Today we will prove the following two amazing integrals


\int_0^\infty \frac{1}{(b^2+x^2)\cosh\left(ax \right)}\,dx=\frac{2 \pi}{b}\sum_{k=1}^\infty \frac{(-1)^{k-1}}{2ab+(2k-1)\pi}(1)


\int_0^\infty \frac{\ln(z^2+x^2)}{\left(e^{\pi x}+e^{-\pi x} \right)}\,dx=\ln\Gamma\left( \frac{z }{2}+\frac34\right)-\ln\Gamma\left( \frac{z }{2}+\frac14\right)+\frac{\ln(2)}{2}(2)
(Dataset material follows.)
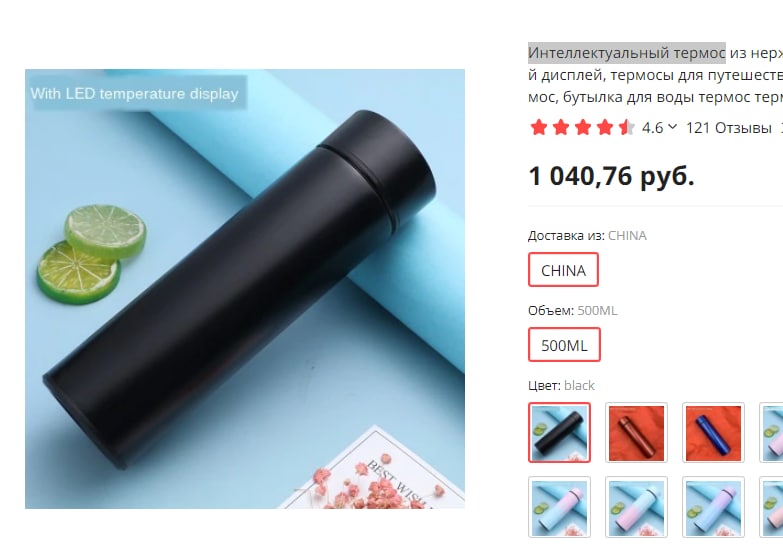Choose the dark red thermos color thumbnail

click(636, 433)
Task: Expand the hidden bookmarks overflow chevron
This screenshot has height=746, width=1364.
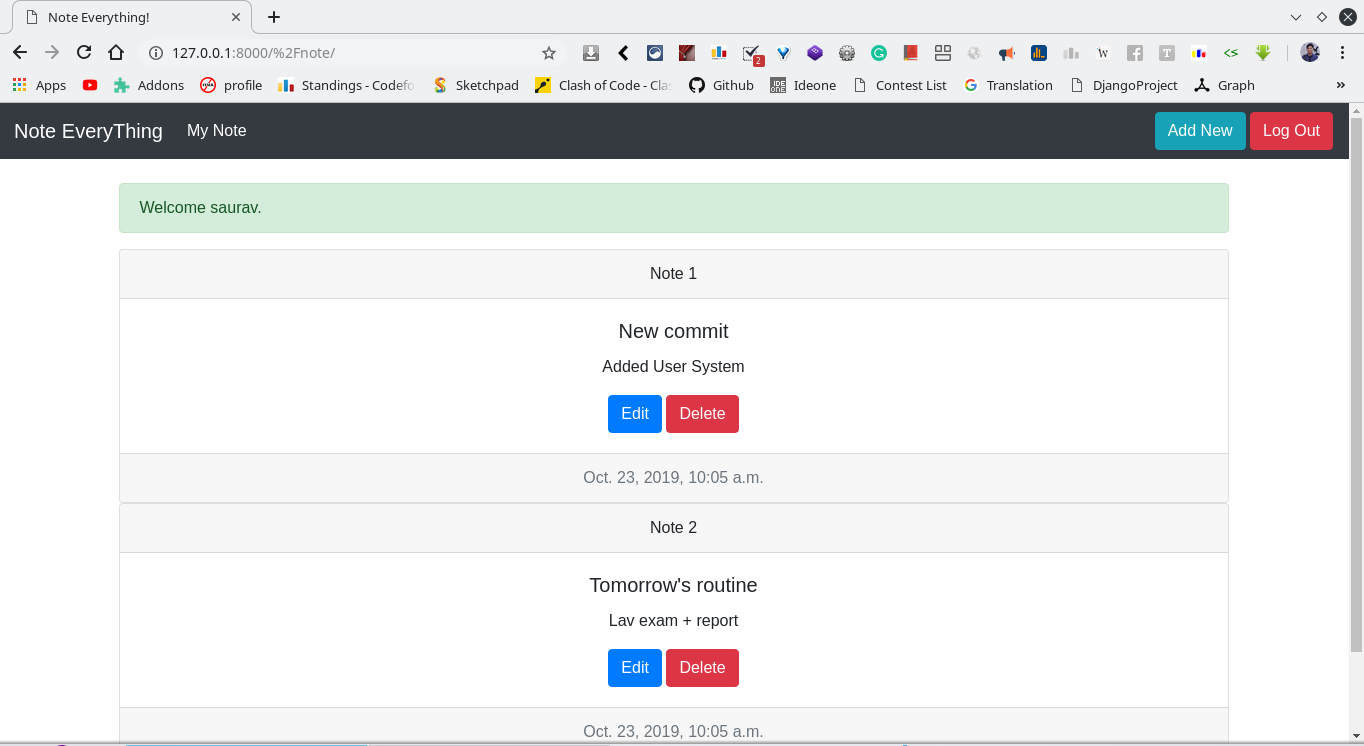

In order to prove (1), first recall the following results:


\int_0^\infty e^{-bt}\cos\left(xt \right)\,dt=\frac{b}{b^2+x^2}(3)


\int_0^\infty \frac{\cos\left(xt \right)}{\cosh\left(ax \right)}\,dx=\frac{\pi} {2a \cosh\left(\frac{\pi t}{2a} \right)}(4)

Then,


\begin{aligned} \int_0^\infty \frac{1}{(b^2+x^2)\cosh\left(ax \right)}\,dx&= \frac 1b\int_0^\infty \frac{1}{\cosh\left(ax \right)}\,\int_0^\infty e^{-bt}\cos\left(xt \right)\,dt\,dx\\ &= \frac 1b\int_0^\infty e^{-bt}\int_0^\infty \frac{\cos\left(xt \right)}{\cosh\left(ax \right)}\,dx\,dt\\ &= \frac 1b\int_0^\infty e^{-bt}\left(\frac{\pi} {2a \cosh\left(\frac{\pi t}{2a} \right)} \right)\,dt\\ &= \frac{\pi}{2 a b}\int_0^\infty \frac{ e^{-bt}} {\cosh\left(\frac{\pi t}{2a} \right)} \,dt\\ &= \frac{1}{b}\int_0^\infty \frac{ e^{-\frac{2ab}{\pi}t}} {\cosh\left(t \right)} \,dt \qquad \left(\frac{2ab}{\pi}w=t\right)\\ &= \frac{2}{b}\int_0^\infty \frac{ e^{-ct}} {e^{t}+e^{-t}} \,dt \qquad \left(c=\frac{2ab}{\pi}\right)\\ &= \frac{2}{b}\int_0^\infty \frac{ e^{-ct}e^{-t}} {1+e^{-2t}} \,dt\\ &= \frac{2}{b}\int_0^\infty e^{-ct}e^{-t}\left(\sum_{k=0}^\infty (-1)^{k}e^{-2kt} \right) \,dt\\ &= \frac{2}{b}\int_0^\infty e^{-ct}\left(\sum_{k=0}^\infty (-1)^{k}e^{-(2k+1)t} \right) \,dt\\ &= \frac{2}{b}\int_0^\infty e^{-ct}\left(\sum_{k=1}^\infty (-1)^{k-1}e^{-(2k-1)t} \right) \,dt\\ &= \frac{2}{b}\sum_{k=1}^\infty (-1)^{k-1}\,\int_0^\infty e^{-\left(c+(2k-1)\right)t} \,dt\\ &= \frac{2}{b}\sum_{k=1}^\infty \frac{(-1)^{k-1}}{\frac{2ab}{\pi}+(2k-1)}\\ &=\frac{2 \pi}{b}\sum_{k=1}^\infty \frac{(-1)^{k-1}}{2ab+(2k-1)\pi} \qquad \blacksquare \end{aligned}


\boxed{\int_0^\infty \frac{1}{(b^2+x^2)\cosh\left(ax \right)}\,dx=\frac{2 \pi}{b}\sum_{k=1}^\infty \frac{(-1)^{k-1}}{2ab+(2k-1)\pi}}(5)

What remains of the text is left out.